Tonight Abdul would almost certainly have to kill people, for the first time in his life. He felt surprised that the prospect did not dismay him more. He knew the names of many of the guards at this camp, just from listening to their conversations, but that did not make him feel any empathy. They were brutal slavers and murderers and rapists. They deserved no mercy. It was the effect on himself that worried him. In his fighting career he had never inflicted a fatal blow. He felt there must be a big difference between a man who had killed and one who had not. He would be sorry to cross that line.

Deep sleep, during which it was difficult to wake the sleeper, generally occurred in the first half of the night, he knew. The best time for clandestine activity was around one or two o’clock, according to his training. He lay awake until his watch said 1 a.m., then he quietly got to his feet.

He made little noise. In any case, there were always sounds in the shelter: snores, grunts, incomprehensible phrases muttered in dreams. He did not expect to wake anyone. However, when he glanced at Wahed, he noticed that the man was fully awake, eyes wide open, lying on his side, watching him, his cigarettes on the ground beside his head as always. Abdul nodded, and Wahed nodded back, then Abdul turned away.

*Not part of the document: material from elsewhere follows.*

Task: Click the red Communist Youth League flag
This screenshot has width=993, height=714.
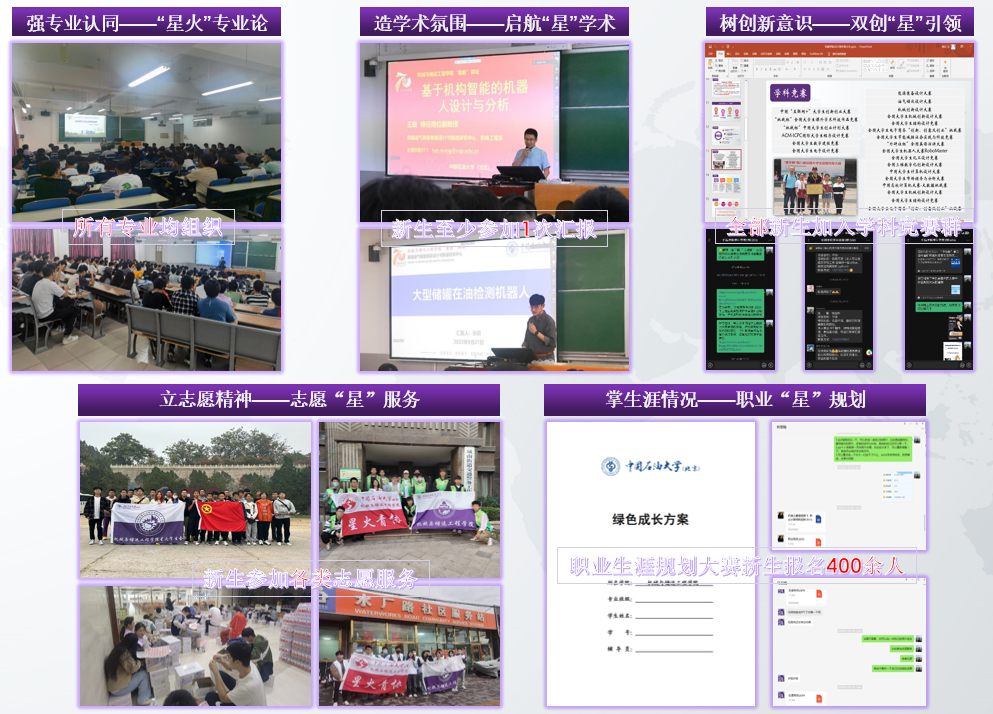Action: [x=222, y=515]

He looked outside. There was a half-moon, and the camp was brightly lit. The window of the hut in the vehicle park shone with a yellow glow. The guard himself was not in sight, so he had to be inside.

Abdul moved deeper into the slave quarters then turned, walking parallel to the fence but keeping out of sight behind the shelters. He trod softly, scanning the ground for obstacles that might cause him to stumble and make a noise.

He kept his eyes peeled for guards. Looking between the shelters to the fence, he saw the flash of an electric torch, and froze. A guard was being conscientious, patrolling his beat and shining a light into dark zones. The guard inside the pit compound came to the fence to talk to his comrade. Abdul watched, silent and still. The two guards parted, neither having looked towards the slave quarters.

Abdul moved on. He came across a grey-haired man urinating, eyes half closed, and went by without speaking. He was not worried about other slaves seeing him. None of them would do anything even if they guessed he was planning to escape. No slave ever had contact with a guard unless it was unavoidable. The guards were violent men who were bored, a dangerous combination.

He drew level with the guards’ compound. Three hundred yards farther along were two gates, a wide one for vehicles and a regular-size gate for people. Both were chained up and a guard stood just inside. From where Abdul stood, half hidden by a tent, the guard was a dark shape, upright but still.

The makhur stood inside the fence between Abdul and the gate, but closer to the gate. It was white, rather than pale blue, in the moonlight.

At this point Abdul had to start taking serious risks.

He walked quickly to the fence and, without hesitation, scrambled up the wire mesh and jumped over the top of the panel and landed on both feet and lay flat on the sandy ground.

If he was spotted now he would be killed, but that was not the worst of his fears. If this attempt failed, Kiah would spend the rest of her life as a sex slave to the jihadis. That was the prospect Abdul could not bear to contemplate.